The 2017 live-action film makes specific choices that some fans found objectionable. The deep philosophical engagement with consciousness and identity that characterizes the 1995 Oshii film is mostly absent. The procedural action that characterizes Stand Alone Complex is present in modified form. The visual world is closer to the 1995 film than to the manga. The film is an adaptation of an adaptation of an adaptation. Pure fidelity to any single version of the source was structurally impossible.
For Writers
An adaptation of a property that has been adapted multiple times has to choose which previous version it is adapting. Ghost in the Shell 2017 chose to adapt the visual identity of the 1995 film and the procedural structure of Stand Alone Complex while inventing its own philosophical framework. The lesson is that adaptation of multi-version properties requires explicit choices about which version is the source. Trying to honor every version usually produces work that satisfies fans of none. Pick a version. Be honest about the pick. Build from there.
Craft Note
The geisha-robot opening sequence is the film’s strongest visual passage. The Major emerges through her body-construction shell while geisha-robot adversaries are dismantled in parallel cuts. Rupert Sanders stages the sequence with practical animatronics, mirror choreography, and specific neon-color separation. The opening sets the film’s visual register and is the production’s clearest argument for the shell-game adaptation it attempted.
The Verdict
8/10. A visually accomplished cyberpunk feature that succeeds primarily as a sensory experience rather than as a philosophical adaptation. The production design is exceptional. Scarlett Johansson commits to the role. Takeshi Kitano’s Aramaki is the film’s most-praised supporting performance. The casting controversy will continue to shape the film’s reception. Watch the 1995 animated film first. Then watch this one. The two films do different things with the same source material.
FAQ
Should I watch the 1995 animated version first?
Yes. The Mamoru Oshii animated feature is the most-respected adaptation of the source material and provides essential context.
Is the casting really problematic?
The criticism is widely shared. The defense is that the film addresses the issue narratively. Reasonable viewers have different conclusions. The question has dominated the film’s reception.
How is Takeshi Kitano?
Excellent. Kitano was one of the most respected Japanese filmmakers of his generation. His performance as Aramaki gives the film its strongest sense of authentic Japanese craft.
How does it compare to the manga?
Distant. The manga is darker, more sexually explicit, and structurally more complex. The film cleans up the source for a mainstream audience. Fans of the manga are mostly disappointed.

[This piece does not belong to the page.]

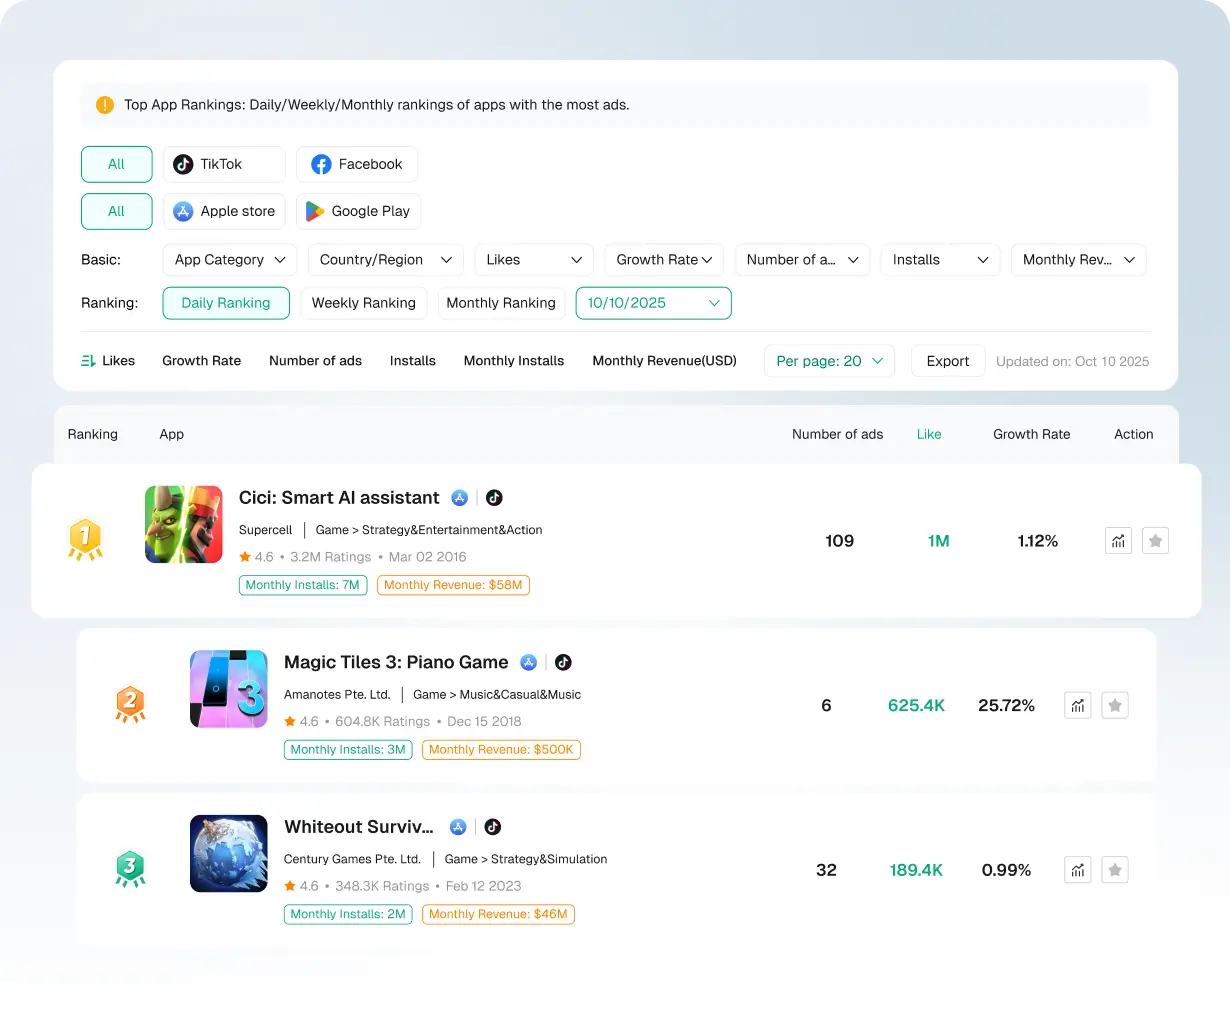Open analytics chart for Cici: Smart AI assistant
The image size is (1230, 1035).
pos(1117,540)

What is the procedural structure?
Section 9 investigates a series of murders that appear to be the work of a cybernetic hacker. The Major leads the investigation. The investigation eventually reveals her own origin.
Is the philosophical material from the 1995 film present?
Partially. The questions about consciousness and identity are present but compressed. The 1995 film’s deep engagement with these questions is the most missed element.
Should I watch this?
Yes, with awareness that the 1995 animated version is the canonical adaptation. The 2017 film is a competent but separate take on the same source.